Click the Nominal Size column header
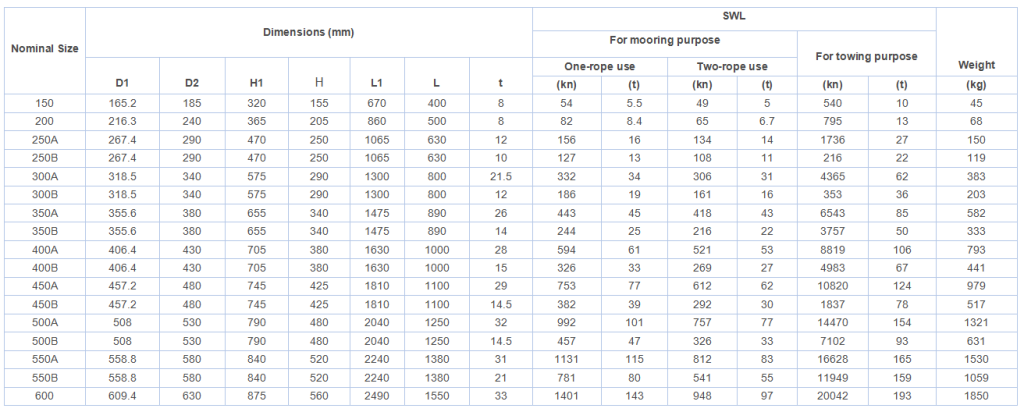The height and width of the screenshot is (412, 1024). click(45, 49)
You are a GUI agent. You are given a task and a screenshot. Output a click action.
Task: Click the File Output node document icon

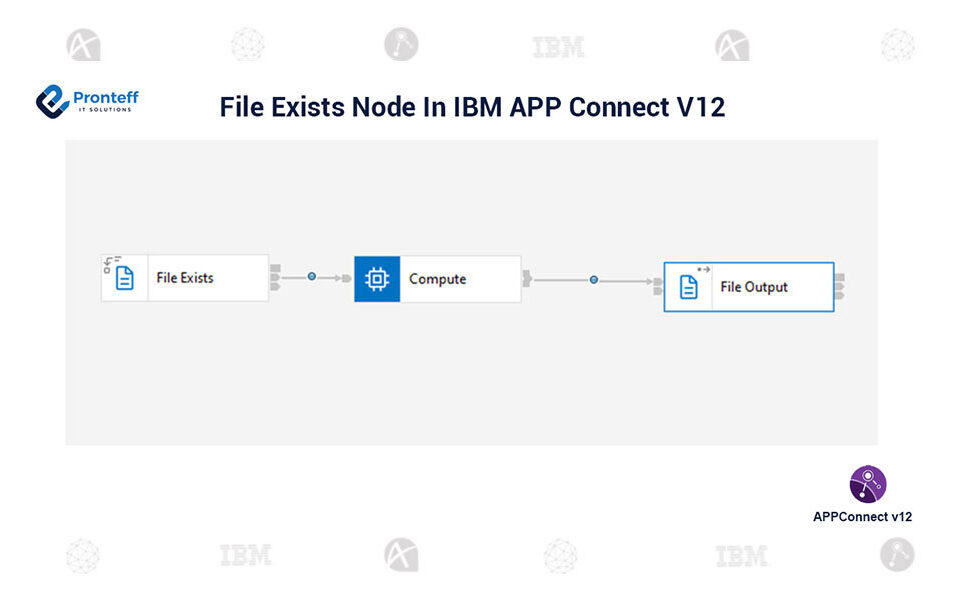689,287
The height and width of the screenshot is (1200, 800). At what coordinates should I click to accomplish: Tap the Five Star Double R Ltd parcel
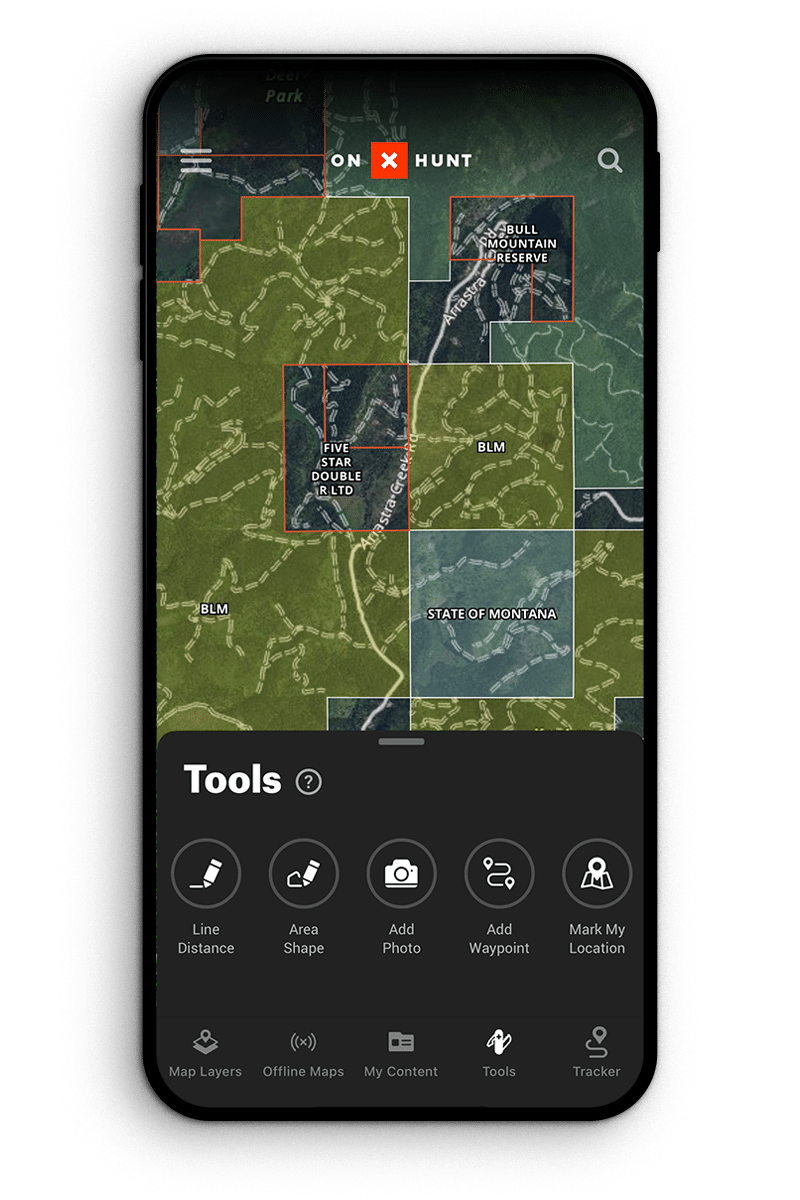click(336, 469)
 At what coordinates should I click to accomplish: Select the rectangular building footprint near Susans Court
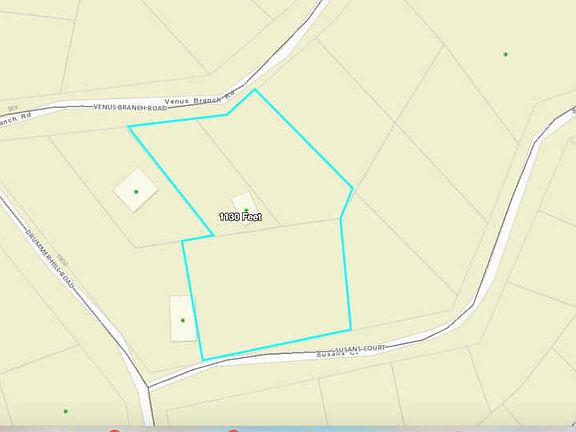click(183, 318)
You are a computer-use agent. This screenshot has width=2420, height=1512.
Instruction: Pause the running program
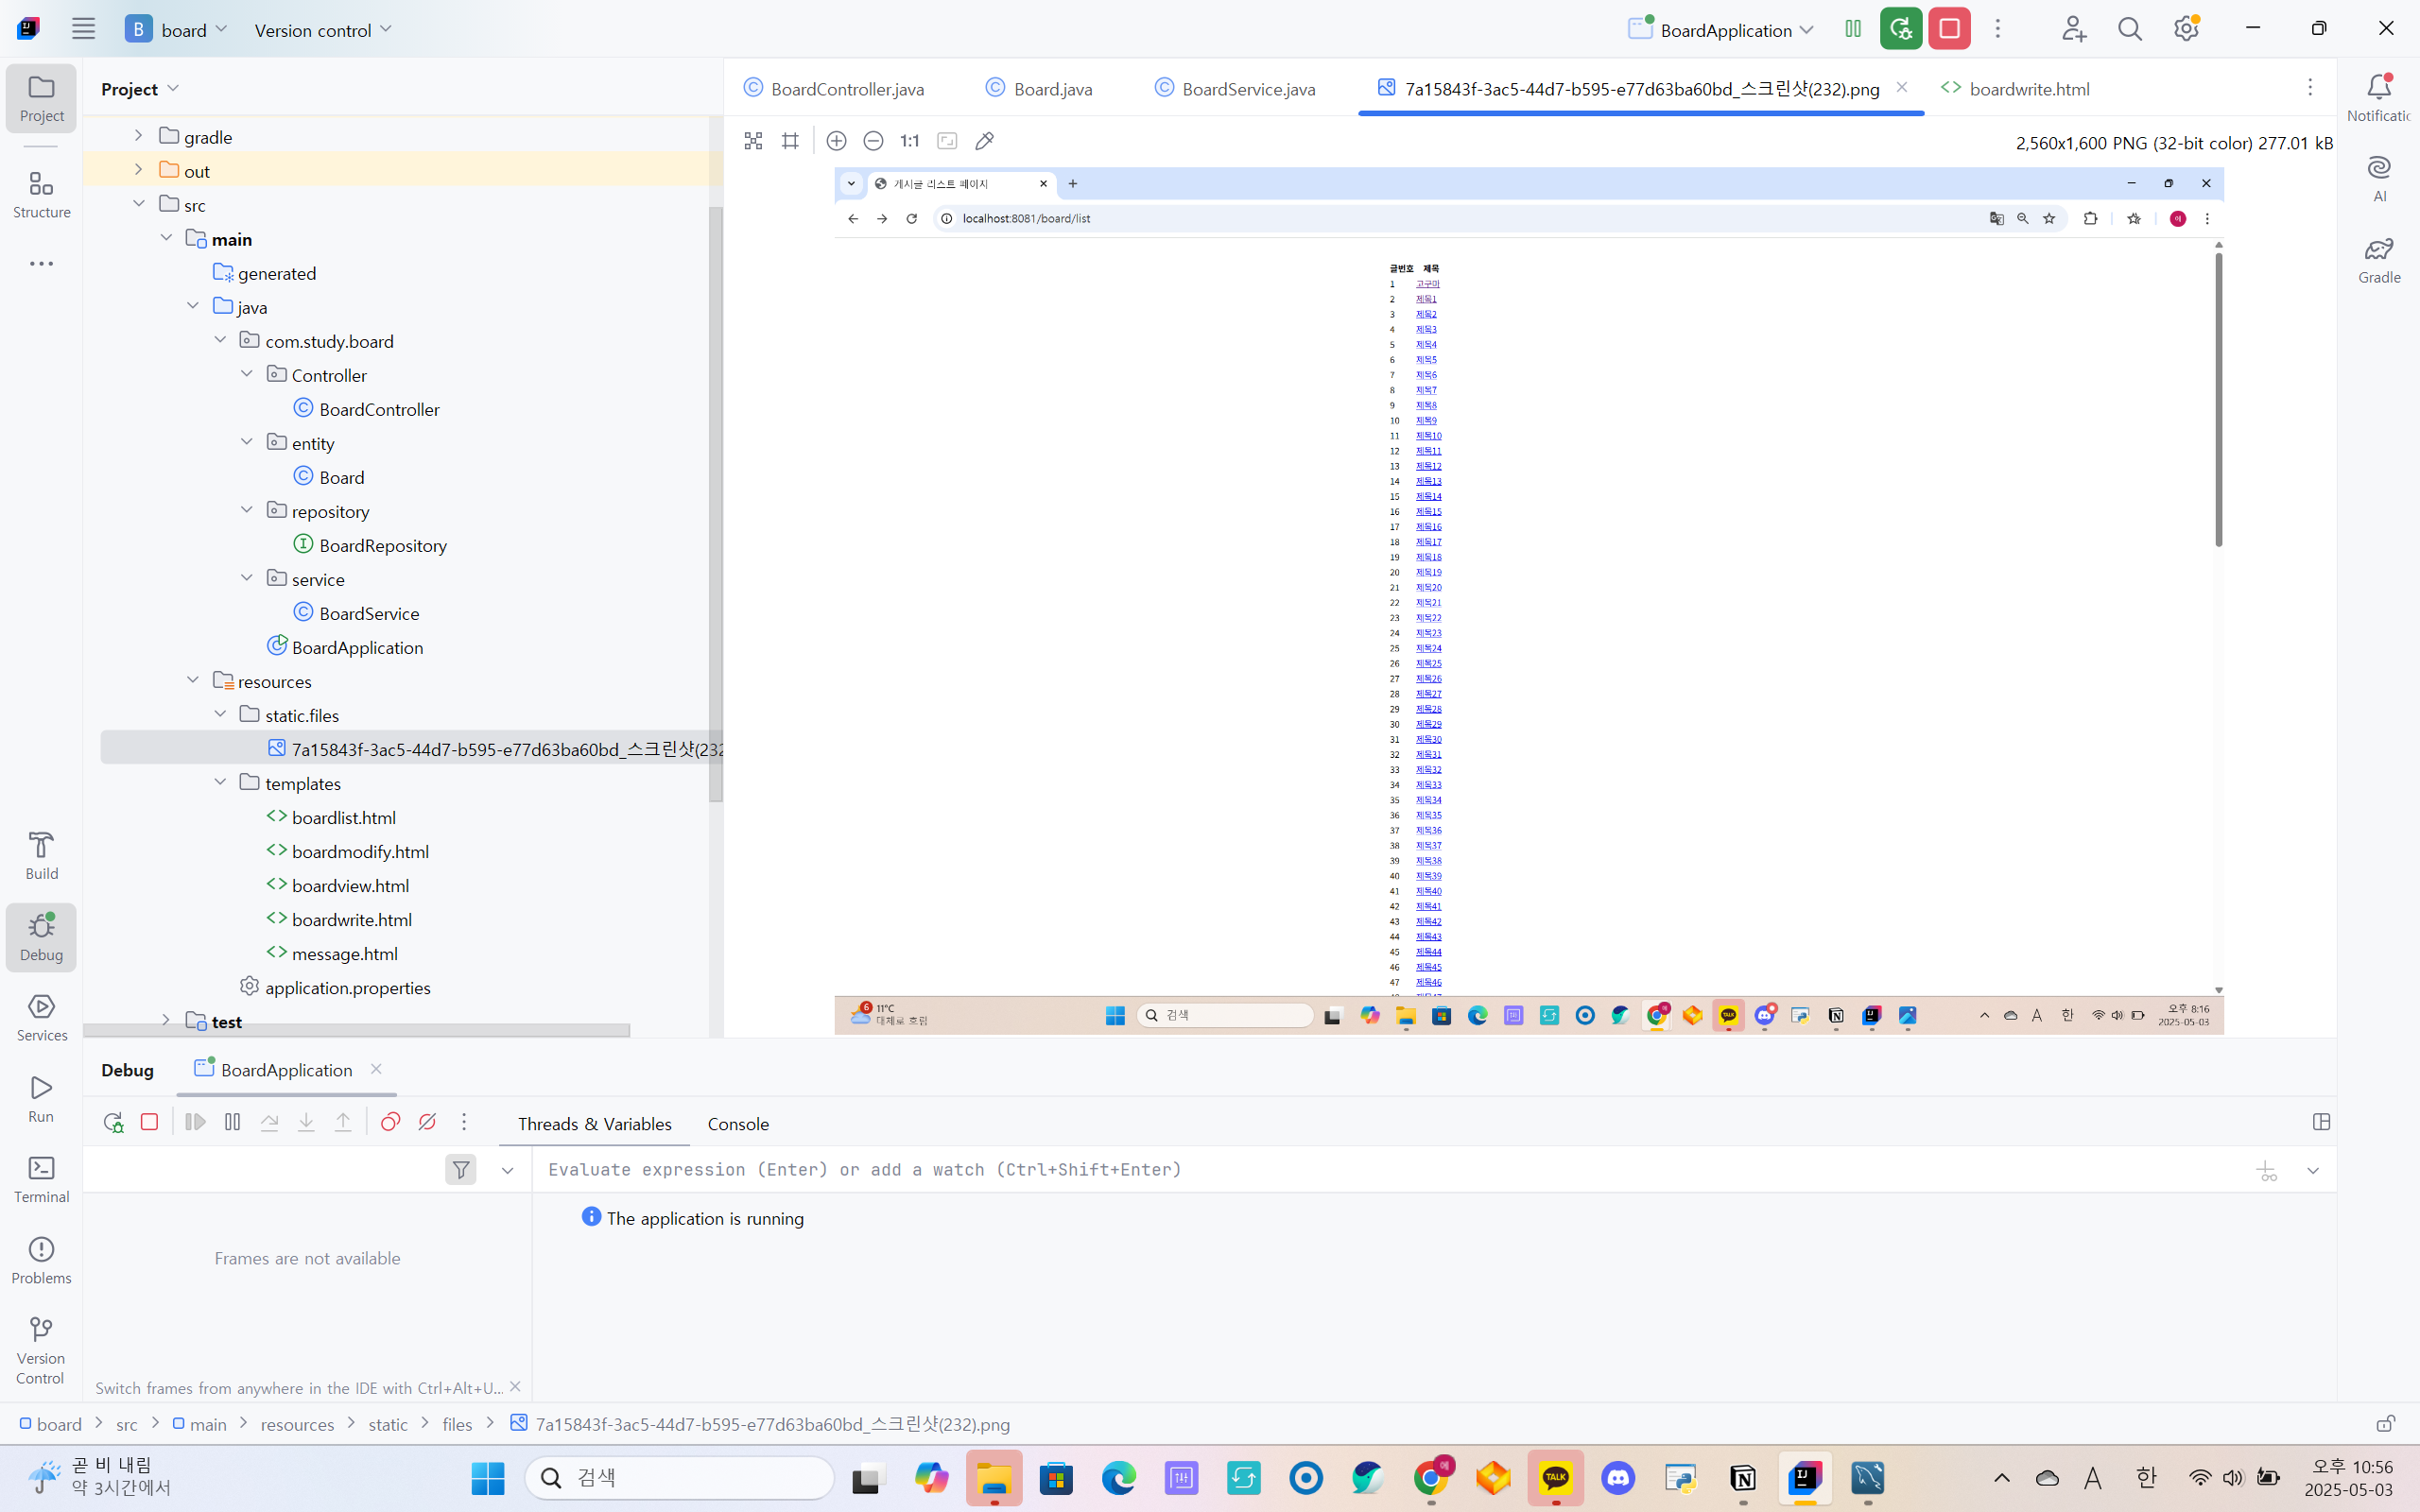(x=232, y=1122)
———
▶ [Aim of the task]: Print the lines of all the records above verbatim, omitting the pictures.

▶ [Answer to the task]:
Click the Nominal Size column header
The height and width of the screenshot is (412, 1024). click(45, 49)
You are a GUI agent. You are given a task and a screenshot. Output a click action.
Task: Click the File Output node document icon

689,287
The height and width of the screenshot is (1200, 800). At what coordinates should I click to accomplish: Tap the Five Star Double R Ltd parcel
click(336, 469)
 At what coordinates should I click to accomplish: Select the rectangular building footprint near Susans Court
click(183, 318)
You are a computer-use agent. This screenshot has width=2420, height=1512.
Instruction: Pause the running program
(x=232, y=1122)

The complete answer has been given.